On Jan. 7, the president of Block Communications Jodi Miehls informed the staff of the Pittsburgh Post-Gazette through a pre-recorded Zoom call that the paper will cease operations on May 3. The Post-Gazette has roots dating back to 1786, but after May 3, it will no longer exist.
This news comes only days after the closing of the Pittsburgh City Paper, also owned by Block Communications. The Pittsburgh City Paper was in print for over three decades.

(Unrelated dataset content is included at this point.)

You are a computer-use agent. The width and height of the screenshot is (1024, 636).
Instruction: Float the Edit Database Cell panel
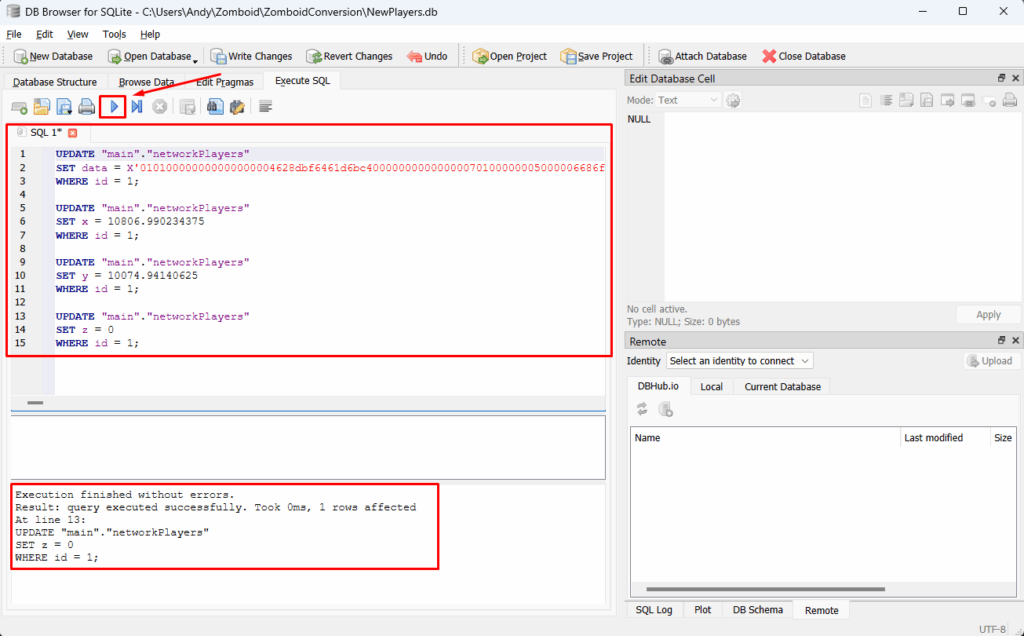click(x=1001, y=78)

The Post-Gazette was the battleground for a three-year strike by unionized staff members over contract disagreements between the Newspaper Guild and PG Publishing. This strike ended in November when the U.S. 3rd Circuit Court of Appeals ruled in favor of the union members, stating that PG Publishing had bargained in bad faith. On Dec. 22, Justice Samuel Alito ordered a pause on the appeals court’s order. However, the U.S. Supreme Court vacated this pause and refused to freeze the 3rd circuit court’s decision after PG Publishing’s petition for review.
Hours later, the Post-Gazette was history.
Block Communications also cited a $350 million loss over the past 20 years from the Post-Gazette and a fading local news economy as motivation for the closure. It is impossible to deny that many factors were at play for the death of Pittsburgh’s oldest paper.
As residents of Pittsburgh and young journalists inheriting the industry, it is a blow to watch this institution crumble. Local news is key to community engagement, to staying informed and to the history and culture of a city. It is where you can go to learn about a particularly inspiring neighbor or an eye-opening new art exhibit as well as an unbiased source of harder news, both near and far.
Suddenly, this resource feels expendable. Suddenly, it is an inconvenient growth that can be cleaved by the wealthy few in charge rather than an effort for the people, by the people. But this cannot be our takeaway.
The strikes worked, in a sense. The courts ruled in favor of the union, and it was only through the closure of a centuries-old paper that Block Communications escaped finally needing to treat their workers fairly. They escaped by the skin of their teeth, but this won’t always be the case. We must continue to challenge those that think money can defy much stronger stuff. We must prove that we care so much for these institutions that they cannot possibly be destroyed or shuttered away under the pretense of decreased public interest.
We need newspapers and journalism more than ever, with misinformation and disinformation on the rise and political unrest growing. Stop getting all your information from random Instagram infographics and three-second videos that don’t tell the whole story. Replace your morning social media scroll with a scroll through a local paper. Read an entire article written by a real, breathing person, and tell your friends to do the same. Then read another, from a different paper. Then another.
This is the only way we can preserve some semblance of ethical responsibility to tell the truth, the only way we can protect our legacies and stay connected to our communities. This is bigger than one newspaper in one city. Do not roll over and let a couple hundred people with billions of dollars take everything from you.